Ce projet n'aurait pas été possible sans le travail collectif de ses différents partenaires. L'équipe du CCSI, dirigée par Perrine Toledano, en collaboration avec Laure Dupain, étudiante en droit de Columbia, et soutenu par Martin Dietrich Bauch et Solina Kennedy du CCSI—ont procédé à un examen juridique du cadre environnemental et politique actuel de réglementation de l'industrie minière en Guinée. En outre, Le CCAP a évalué une poignée d'études de cas d'autres pays à travers le monde concernant les meilleures pratiques pour la surveillance communautaire. Chris Petit, enseignant-chercheur à Lamont, supervise le traitement de l'imagerie satellitaire pour identifier les points chauds de poussières minières où l'application mobile serait la plus avantageuse. Marguerite Obolenski, actuellement doctorant au programme de développement durable de Columbia, assiste Chris Small dans l'analyse de l'imagerie satellitaire et s'efforce d'identifier les principales distinctions de la réflectivité satellitaire entre le sol, qui est naturellement rouge, et des résidus de bauxite. Lex van Geen, enseignant-chercheur et géochimiste à Lamont, fournit un support technique supplémentaire à l'application. Il apporte avec lui des années d'expertise en science citoyenne découlant de son propre travail avec la surveillance communautaire de l'arsenic dans les eaux souterraines au Bangladesh, ainsi que le plomb dans le sol au Pérou. Jeff Fralick, un récent diplômé du programme Sustainability Science de Columbia, est l'assistant de recherche du professeur Widder depuis le lancement du projet en janvier.
Le projet a également reçu le soutien de l'une des équipes Spring Capstone de l'Earth Institute.
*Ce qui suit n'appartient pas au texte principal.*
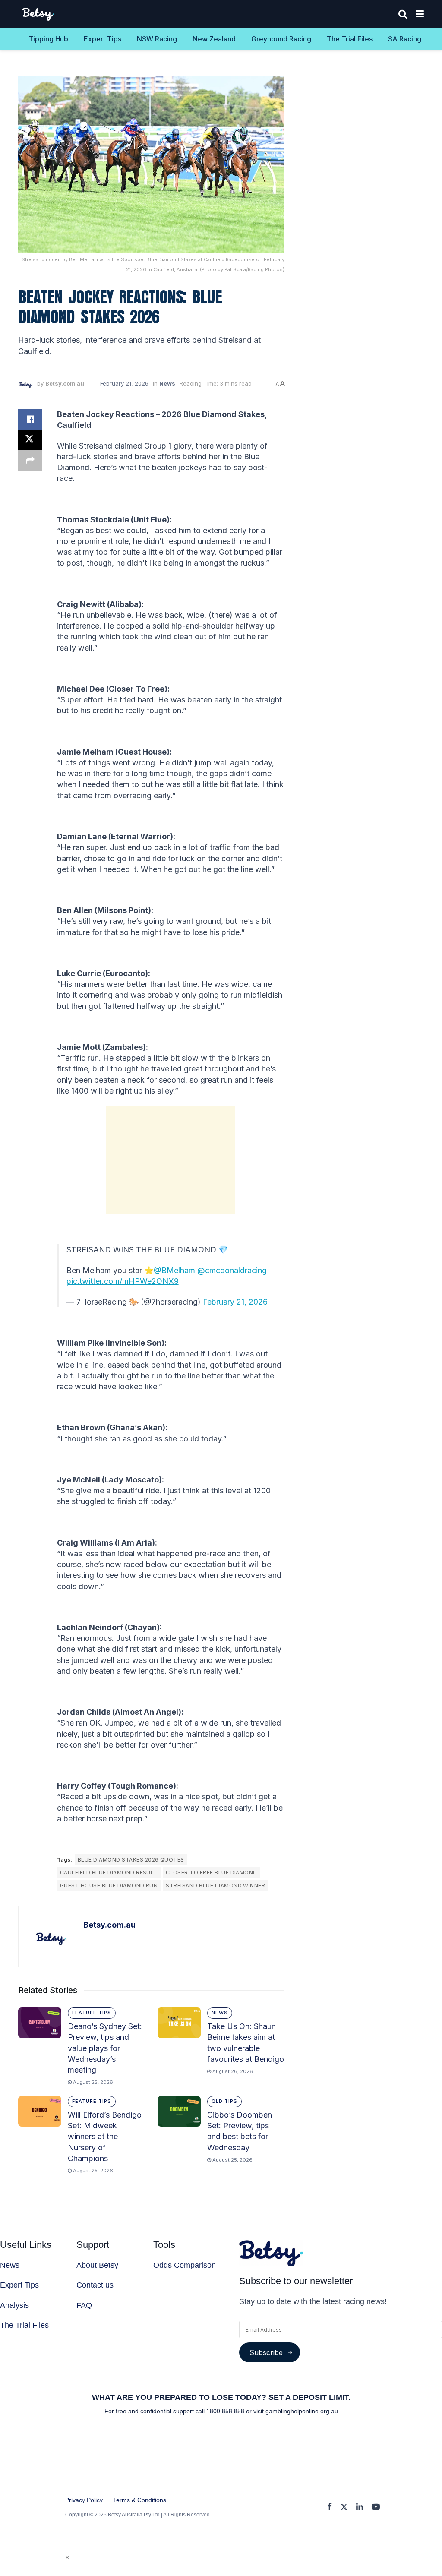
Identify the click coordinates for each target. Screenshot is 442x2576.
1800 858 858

Les 10 étudiants, dirigé par le professeur Widder, a mené une étude de cartographie des parties prenantes et de planification de scénarios d'un semestre. L'équipe a également travaillé à l'identification de partenaires potentiels sur le terrain pour aider au déploiement et à la mise en œuvre du projet. Le projet est actuellement sur la bonne voie pour tester l'application sur le terrain dans la région de Boké, riche en bauxite, en Guinée à l'automne 2020.